Die letzten drei Arbeiten des Bandes sind bisher unpubliziert – sie gehen auf die Shaffer Lectures E.s an der University of Yale (Ok­tober 2004) zurück. Hier entfernt sich E. sicherlich am weitesten von klassisch textkritischen Fragestellungen: Ausgehend von der These, dass Texte nicht zu Interpretationen zwingen, sondern sie er­möglichen, bzw. dass sie verschiedene Leseweisen zulassen, geht E. auf Aspekte der frühen Interpretationsgeschichte des Lukasevangeliums ein. Hoch interessant sind in diesem Zusammenhang z. B. die im ersten Vortrag gebotenen Thesen zu Markions Deutung dieses Textes. E. stellt hier etwa die Frage, ob nur Markion – wie Tertullian ihm unterstellte – den Text des Lukasevangeliums veränderte, um seine Interpretation des Textes darin entdecken zu können. E. arbeitet insgesamt fünf Strategien heraus, die es – beiden Seiten – ermöglichten, ihre Leseweise des Texts durchzusetzen: 1. die Kommentierung, 2. das Verfassen polemischer Traktate ge­genüber Vertretern anderer Interpretationen, 3. Eingriffe in den Text, 4. die Neu-Kontextualisierung in einen Kanon sich gegenseitig interpretierender Schriften sowie 5. den Versuch, alternative Texte mit eindeutiger Tendenz durchzusetzen. Im zweiten Vortrag konzentriert sich E. auf adoptianistische Interpretationen des Lu­kasevangeliums, im dritten erarbeitet er Strategien, die eine anti­jüdische Leseweise dieses Textes forcieren: So bietet er Beispiele textueller Veränderungen zur Verstärkung antijüdischer Tendenzen (z. B. Lk 23,34; weniger sicher wäre ich im Falle von Lk 6,5D) oder erinnert daran, dass der Codex Sinaiticus den Barnabasbrief enthält, im Kontext von dessen Antijudaismus eine projüdische Leseweise des Lk unwahrscheinlicher wird.

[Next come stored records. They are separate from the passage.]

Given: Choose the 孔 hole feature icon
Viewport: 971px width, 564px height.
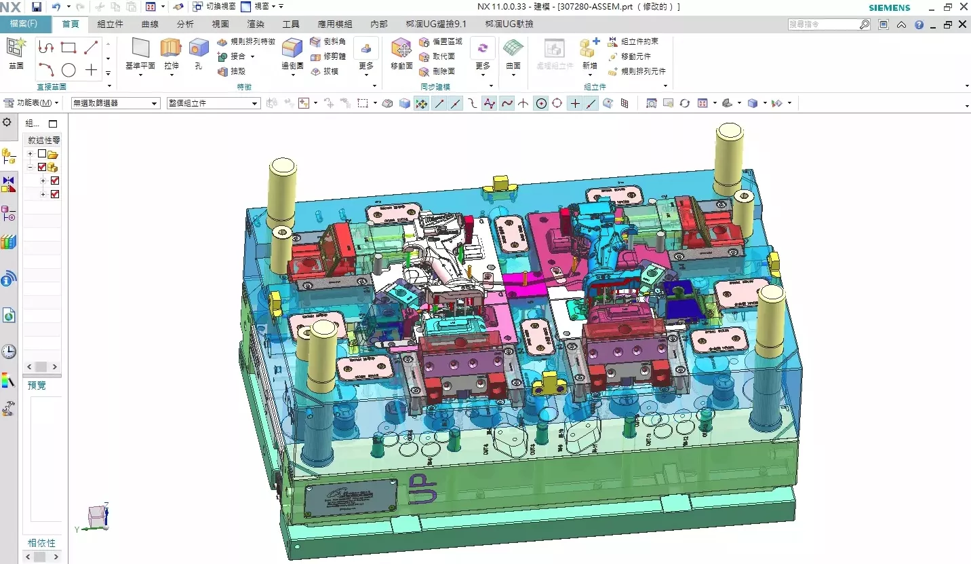Looking at the screenshot, I should (x=198, y=54).
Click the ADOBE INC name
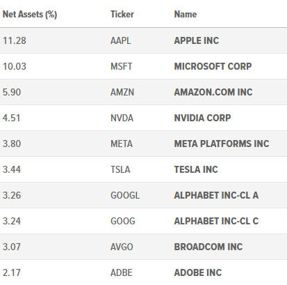The image size is (287, 285). coord(198,272)
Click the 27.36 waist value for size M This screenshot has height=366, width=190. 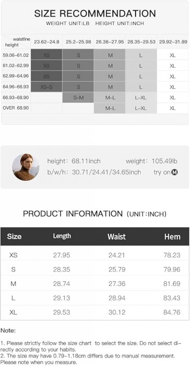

Man muss E. sicherlich nicht in allen Punkten folgen – er verdient aber unbedingt gelesen und diskutiert zu werden: Dieser Band ist sicherlich nicht nur ein »Muss« für Wissenschaftler, die sich für neutestamentliche Textkritik interessieren, er bietet eine Vielzahl von Aspekten, die für Exegeten und Philologen verschiedenster Schwerpunkte interessant sind.